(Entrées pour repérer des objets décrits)
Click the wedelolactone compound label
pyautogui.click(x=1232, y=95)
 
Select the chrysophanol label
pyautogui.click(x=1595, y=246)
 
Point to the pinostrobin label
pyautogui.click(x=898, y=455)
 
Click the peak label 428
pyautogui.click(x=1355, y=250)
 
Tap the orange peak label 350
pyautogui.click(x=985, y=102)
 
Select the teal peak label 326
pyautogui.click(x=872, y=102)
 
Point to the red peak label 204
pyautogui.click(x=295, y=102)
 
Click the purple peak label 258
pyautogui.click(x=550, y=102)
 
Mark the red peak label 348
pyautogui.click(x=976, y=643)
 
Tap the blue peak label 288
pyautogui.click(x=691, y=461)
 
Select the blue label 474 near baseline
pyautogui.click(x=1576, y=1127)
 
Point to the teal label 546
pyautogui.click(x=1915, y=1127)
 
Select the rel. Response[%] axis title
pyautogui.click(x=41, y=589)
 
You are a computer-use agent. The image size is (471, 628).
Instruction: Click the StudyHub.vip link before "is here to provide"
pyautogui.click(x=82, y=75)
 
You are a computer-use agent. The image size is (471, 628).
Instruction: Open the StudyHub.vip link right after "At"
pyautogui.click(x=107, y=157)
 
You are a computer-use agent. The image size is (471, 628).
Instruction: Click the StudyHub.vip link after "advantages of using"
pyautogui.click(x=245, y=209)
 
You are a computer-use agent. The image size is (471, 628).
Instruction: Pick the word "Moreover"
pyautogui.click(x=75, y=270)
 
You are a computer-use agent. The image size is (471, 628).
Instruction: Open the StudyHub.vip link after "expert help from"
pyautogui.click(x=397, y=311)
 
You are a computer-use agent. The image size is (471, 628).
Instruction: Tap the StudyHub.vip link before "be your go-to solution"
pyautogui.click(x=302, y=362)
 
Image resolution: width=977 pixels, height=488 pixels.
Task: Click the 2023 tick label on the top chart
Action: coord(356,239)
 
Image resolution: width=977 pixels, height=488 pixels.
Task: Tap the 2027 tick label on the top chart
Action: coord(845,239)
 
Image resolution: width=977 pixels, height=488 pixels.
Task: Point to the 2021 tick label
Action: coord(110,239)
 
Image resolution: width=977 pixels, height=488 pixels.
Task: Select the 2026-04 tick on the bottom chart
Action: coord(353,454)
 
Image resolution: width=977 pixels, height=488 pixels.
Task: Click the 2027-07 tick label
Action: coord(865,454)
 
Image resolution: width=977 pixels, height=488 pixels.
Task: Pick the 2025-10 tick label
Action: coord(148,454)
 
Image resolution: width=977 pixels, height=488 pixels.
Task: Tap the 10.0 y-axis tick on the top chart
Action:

Consigne: Peux-tu recopier à l'identique tout ce qui va du début des entrées ci-dessus jusqu'à la ligne contenant « Action: coord(110,239) », cette dernière comprise ?

Réponse:
Click the wedelolactone compound label
pyautogui.click(x=1232, y=95)
 
Select the chrysophanol label
pyautogui.click(x=1595, y=246)
 
Point to the pinostrobin label
pyautogui.click(x=898, y=455)
 
Click the peak label 428
pyautogui.click(x=1355, y=250)
 
Tap the orange peak label 350
pyautogui.click(x=985, y=102)
 
Select the teal peak label 326
pyautogui.click(x=872, y=102)
 
Point to the red peak label 204
pyautogui.click(x=295, y=102)
 
Click the purple peak label 258
pyautogui.click(x=550, y=102)
 
Mark the red peak label 348
pyautogui.click(x=976, y=643)
 
Tap the blue peak label 288
pyautogui.click(x=691, y=461)
 
Select the blue label 474 near baseline
pyautogui.click(x=1576, y=1127)
 
Point to the teal label 546
pyautogui.click(x=1915, y=1127)
 
Select the rel. Response[%] axis title
pyautogui.click(x=41, y=589)
 
You are a computer-use agent. The image size is (471, 628).
Instruction: Click the StudyHub.vip link before "is here to provide"
pyautogui.click(x=82, y=75)
 
You are a computer-use agent. The image size is (471, 628).
Instruction: Open the StudyHub.vip link right after "At"
pyautogui.click(x=107, y=157)
 
You are a computer-use agent. The image size is (471, 628).
Instruction: Click the StudyHub.vip link after "advantages of using"
pyautogui.click(x=245, y=209)
 
You are a computer-use agent. The image size is (471, 628).
Instruction: Pick the word "Moreover"
pyautogui.click(x=75, y=270)
 
You are a computer-use agent. The image size is (471, 628).
Instruction: Open the StudyHub.vip link after "expert help from"
pyautogui.click(x=397, y=311)
 
You are a computer-use agent. The image size is (471, 628).
Instruction: Tap the StudyHub.vip link before "be your go-to solution"
pyautogui.click(x=302, y=362)
 
Image resolution: width=977 pixels, height=488 pixels.
Task: Click the 2023 tick label on the top chart
Action: coord(356,239)
 
Image resolution: width=977 pixels, height=488 pixels.
Task: Tap the 2027 tick label on the top chart
Action: coord(845,239)
 
Image resolution: width=977 pixels, height=488 pixels.
Task: Point to the 2021 tick label
Action: coord(110,239)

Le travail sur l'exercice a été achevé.